Types of Antennas

A diverse variety of antennas have been used for radio astronomy (see eg. Chapter 3) the principal reason for this diversity being the wide range of observing wavelengths: from $\sim 100$ m to $\sim 1$ mm, a range of $10^5$. However the most common antenna used for radio astronomy is the paraboloid reflector with either prime-focus feeds or cassegrain type feed arrangement.

Prime-focus parabolic antennas although mechanically simple have certain disadvantages, viz. (i) the image-forming quality is poor due to lower ${f/D}$ ratios in prime-focus antennas, and (ii) the feed antenna pattern extends beyond the edge of the parabolic reflector and the feed hence picks up some thermal radiation from ground. The cassegrain system which uses a secondary hyperboloid reflector and has the feed located at the second focus of the secondary solves these problems. For cassegrain systems the $f/D$ ratio is higher and further the feed ``looks'' upwards and hence pick up from the ground is minimized. This is a great advantage at higher frequencies, where the ground brightness temperature ($\sim 300$ K) is much higher than the brightness temperature of the sky. However this is achieved at the price of increased aperture blockage caused by the secondary reflector.

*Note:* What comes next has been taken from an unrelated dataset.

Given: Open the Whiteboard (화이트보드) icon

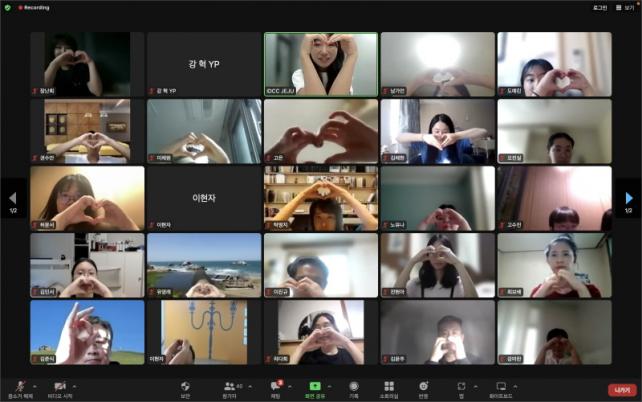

A primary advantage of paraboloid antennas (prime focus or cassegrain) is the ease with which receivers can be coupled to it. The input terminals are at the feed horn or dipole. A few other advantages are: (i) high gain, a gain of ${\simeq 25 }$ dB for aperture diameters as small as $10{\lambda}$ is easily achievable, (ii) full steerability, generally either by polar or azimuth-elevation mounting. Further the antenna characteristics are to first order independent of pointing, (iii) operation over a wide range of wavelengths simply by changing the feed at the focus.

Compared to optical reflectors paraboloid reflectors used for radio astronomy generally have a short ${f/D}$ ratio. Highly curved reflectors required for higher ${f/D}$ ratios result in increased costs and reduced collecting areas. Although the reflecting antennas are to first order frequency independent, there is nonetheless a finite range of frequencies over which a given reflector can operate. The shortest operating wavelength is determined by the surface smoothness of the parabolic reflector. If ${{\lambda}_{mn}}$ is the shortest wavelength,

$${{\lambda}_{mn}} \: {\approx} \: {\sigma}/20$$ (19.2.1)

where, ${\sigma}$ is the rms deviation of the reflector surface from a perfect paraboloid. Below $\lambda_{mn}$ the antenna performance degrades rapidly with decreasing wavelength. The longest operating wavelength ${{\lambda}_{mx}}$, is governed by diffraction effects. As a rule of thumb the largest operating wavelength $\lambda_{mx}$ is given by

$${{\lambda}_{mx}} \: < \: 2 {\bar{L}} \\$$ (19.2.2)

where, ${\bar{L}}$ is the mean spacing between feed-support legs. At $\lambda = \bar{L}$ the feed support structure would completely shadow the reflector.